Member of Parliament for Ontario West
- In office 1900–1904
- Preceded by: James David Edgar
- Succeeded by: Riding abolished

Ontario MPP
- In office 1883–1890
- Preceded by: Frank Madill
- Succeeded by: James Glendinning
- Constituency: Ontario North

Personal details
- Born: November 13, 1839 Uxbridge, Ontario
- Died: June 6, 1915 (aged 75)
- Party: Liberal
- Spouse: Rebecca Chapman ​(m. 1862)​
- Occupation: Farmer

= Isaac James Gould =

Canadian politician

Isaac James Gould (November 13, 1839 - June 6, 1915) was an Ontario farmer, businessman and political figure. He represented Ontario North in the Legislative Assembly of Ontario from 1883 to 1890 and Ontario West in the House of Commons of Canada from 1900 to 1904 as a Liberal member.

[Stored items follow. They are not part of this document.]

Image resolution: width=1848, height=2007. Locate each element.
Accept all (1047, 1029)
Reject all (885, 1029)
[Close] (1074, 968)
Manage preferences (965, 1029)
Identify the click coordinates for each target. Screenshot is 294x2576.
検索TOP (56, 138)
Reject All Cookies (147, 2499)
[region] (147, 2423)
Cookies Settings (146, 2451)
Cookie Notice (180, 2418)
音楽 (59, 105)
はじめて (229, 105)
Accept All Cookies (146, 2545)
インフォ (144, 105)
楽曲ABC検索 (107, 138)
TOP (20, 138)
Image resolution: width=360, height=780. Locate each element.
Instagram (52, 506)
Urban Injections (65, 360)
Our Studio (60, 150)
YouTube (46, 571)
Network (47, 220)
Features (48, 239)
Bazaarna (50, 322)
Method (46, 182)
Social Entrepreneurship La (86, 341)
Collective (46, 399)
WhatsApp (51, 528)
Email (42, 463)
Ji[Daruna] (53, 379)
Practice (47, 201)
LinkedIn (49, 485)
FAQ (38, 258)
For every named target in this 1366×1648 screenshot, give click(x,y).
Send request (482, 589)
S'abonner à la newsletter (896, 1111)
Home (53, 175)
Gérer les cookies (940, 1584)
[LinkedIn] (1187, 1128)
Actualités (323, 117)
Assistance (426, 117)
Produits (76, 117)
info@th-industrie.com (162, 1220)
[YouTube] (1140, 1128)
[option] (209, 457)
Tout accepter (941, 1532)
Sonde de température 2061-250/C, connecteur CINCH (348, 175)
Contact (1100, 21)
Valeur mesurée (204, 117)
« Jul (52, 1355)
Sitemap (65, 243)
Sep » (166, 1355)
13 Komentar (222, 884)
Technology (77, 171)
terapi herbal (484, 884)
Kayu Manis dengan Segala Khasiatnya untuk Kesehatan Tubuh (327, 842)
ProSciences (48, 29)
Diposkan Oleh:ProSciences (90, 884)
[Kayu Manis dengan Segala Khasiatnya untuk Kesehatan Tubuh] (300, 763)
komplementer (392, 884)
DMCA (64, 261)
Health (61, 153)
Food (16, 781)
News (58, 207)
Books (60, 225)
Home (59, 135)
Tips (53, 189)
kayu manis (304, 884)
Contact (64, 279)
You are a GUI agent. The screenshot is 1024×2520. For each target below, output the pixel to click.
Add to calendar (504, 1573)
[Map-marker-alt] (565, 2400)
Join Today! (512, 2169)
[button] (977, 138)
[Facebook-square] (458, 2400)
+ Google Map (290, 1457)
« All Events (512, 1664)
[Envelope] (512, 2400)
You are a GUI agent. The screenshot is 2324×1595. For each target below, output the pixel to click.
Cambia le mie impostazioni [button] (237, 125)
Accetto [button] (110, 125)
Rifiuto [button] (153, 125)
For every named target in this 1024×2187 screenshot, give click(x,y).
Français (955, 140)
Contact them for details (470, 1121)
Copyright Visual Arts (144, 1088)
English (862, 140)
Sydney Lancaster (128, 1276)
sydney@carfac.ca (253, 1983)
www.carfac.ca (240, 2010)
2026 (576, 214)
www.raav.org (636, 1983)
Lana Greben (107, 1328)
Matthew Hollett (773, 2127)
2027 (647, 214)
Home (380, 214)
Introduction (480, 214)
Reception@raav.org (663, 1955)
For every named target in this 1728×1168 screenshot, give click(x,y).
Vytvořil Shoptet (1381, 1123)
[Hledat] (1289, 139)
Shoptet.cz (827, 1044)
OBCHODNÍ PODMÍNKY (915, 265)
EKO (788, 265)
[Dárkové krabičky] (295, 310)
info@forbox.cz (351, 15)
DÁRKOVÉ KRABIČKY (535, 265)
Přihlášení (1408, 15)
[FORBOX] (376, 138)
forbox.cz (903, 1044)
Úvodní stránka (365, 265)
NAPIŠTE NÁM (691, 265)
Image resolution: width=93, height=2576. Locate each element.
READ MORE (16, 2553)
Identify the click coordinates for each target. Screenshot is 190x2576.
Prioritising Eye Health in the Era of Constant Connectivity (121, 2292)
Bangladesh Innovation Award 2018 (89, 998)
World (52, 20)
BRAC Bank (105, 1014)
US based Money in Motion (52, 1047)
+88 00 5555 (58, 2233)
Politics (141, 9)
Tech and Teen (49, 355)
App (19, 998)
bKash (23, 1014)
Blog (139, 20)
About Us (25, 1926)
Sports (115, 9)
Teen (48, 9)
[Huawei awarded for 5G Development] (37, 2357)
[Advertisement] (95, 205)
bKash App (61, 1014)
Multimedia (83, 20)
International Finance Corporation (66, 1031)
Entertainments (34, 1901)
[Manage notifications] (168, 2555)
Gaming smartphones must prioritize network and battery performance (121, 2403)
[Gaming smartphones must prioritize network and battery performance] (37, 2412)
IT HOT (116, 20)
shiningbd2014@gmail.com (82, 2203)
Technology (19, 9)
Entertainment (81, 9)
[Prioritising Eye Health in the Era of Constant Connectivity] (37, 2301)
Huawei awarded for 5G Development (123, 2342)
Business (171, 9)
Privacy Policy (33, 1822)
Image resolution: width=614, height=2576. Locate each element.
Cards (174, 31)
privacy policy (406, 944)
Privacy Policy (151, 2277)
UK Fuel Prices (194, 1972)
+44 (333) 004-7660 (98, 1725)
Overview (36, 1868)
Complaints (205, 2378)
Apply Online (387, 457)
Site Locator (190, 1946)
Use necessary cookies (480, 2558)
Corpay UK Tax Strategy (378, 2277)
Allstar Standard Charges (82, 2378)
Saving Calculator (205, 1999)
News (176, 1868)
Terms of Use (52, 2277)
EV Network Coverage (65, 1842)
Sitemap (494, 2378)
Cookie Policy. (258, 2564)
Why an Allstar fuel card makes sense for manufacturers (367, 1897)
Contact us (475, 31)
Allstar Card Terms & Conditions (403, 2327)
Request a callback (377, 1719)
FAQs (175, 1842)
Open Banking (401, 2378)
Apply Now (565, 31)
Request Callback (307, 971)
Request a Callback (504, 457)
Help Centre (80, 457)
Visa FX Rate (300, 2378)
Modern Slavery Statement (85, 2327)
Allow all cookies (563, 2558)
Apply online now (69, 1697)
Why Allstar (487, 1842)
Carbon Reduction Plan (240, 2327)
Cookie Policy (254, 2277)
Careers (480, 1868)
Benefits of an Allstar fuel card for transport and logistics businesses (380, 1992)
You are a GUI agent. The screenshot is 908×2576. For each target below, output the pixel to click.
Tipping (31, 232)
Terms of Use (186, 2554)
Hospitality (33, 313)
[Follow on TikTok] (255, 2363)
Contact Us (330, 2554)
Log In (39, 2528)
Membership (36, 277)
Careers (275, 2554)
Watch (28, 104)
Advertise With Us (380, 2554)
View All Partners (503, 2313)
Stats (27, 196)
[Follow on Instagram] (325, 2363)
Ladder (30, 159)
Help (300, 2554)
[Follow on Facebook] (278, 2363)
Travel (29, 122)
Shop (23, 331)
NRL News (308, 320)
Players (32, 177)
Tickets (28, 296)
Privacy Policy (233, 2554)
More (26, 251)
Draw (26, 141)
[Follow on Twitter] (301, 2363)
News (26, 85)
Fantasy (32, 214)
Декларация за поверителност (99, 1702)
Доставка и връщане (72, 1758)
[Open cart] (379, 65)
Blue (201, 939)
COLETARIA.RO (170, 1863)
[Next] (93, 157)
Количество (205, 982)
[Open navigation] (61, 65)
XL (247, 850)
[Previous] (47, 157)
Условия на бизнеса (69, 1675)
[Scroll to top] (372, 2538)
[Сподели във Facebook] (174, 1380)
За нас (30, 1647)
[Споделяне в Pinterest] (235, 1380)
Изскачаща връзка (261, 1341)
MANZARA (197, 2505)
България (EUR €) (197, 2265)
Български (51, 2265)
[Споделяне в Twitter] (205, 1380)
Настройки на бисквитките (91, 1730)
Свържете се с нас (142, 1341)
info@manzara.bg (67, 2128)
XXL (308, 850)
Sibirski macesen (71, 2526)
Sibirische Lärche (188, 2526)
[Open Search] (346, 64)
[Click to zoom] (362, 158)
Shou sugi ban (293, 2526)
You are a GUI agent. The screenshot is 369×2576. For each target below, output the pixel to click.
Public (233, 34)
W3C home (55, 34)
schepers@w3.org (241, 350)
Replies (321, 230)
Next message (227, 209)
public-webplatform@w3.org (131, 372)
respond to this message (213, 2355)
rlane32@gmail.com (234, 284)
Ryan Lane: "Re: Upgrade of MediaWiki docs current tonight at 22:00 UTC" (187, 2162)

He was born in Uxbridge, Upper Canada in 1839, the son of Joseph Gould who was a member of the assembly for the Province of Canada. In 1862, he married Rebecca Chapman. He owned gristmills and woollen mills and also took part in the lumber trade and banking. He also served as reeve for Uxbridge and was warden for Ontario County in 1883. Gould was elected by acclamation to the House of Commons in 1900 after the death of James David Edgar and reelected in the general election that followed later that year.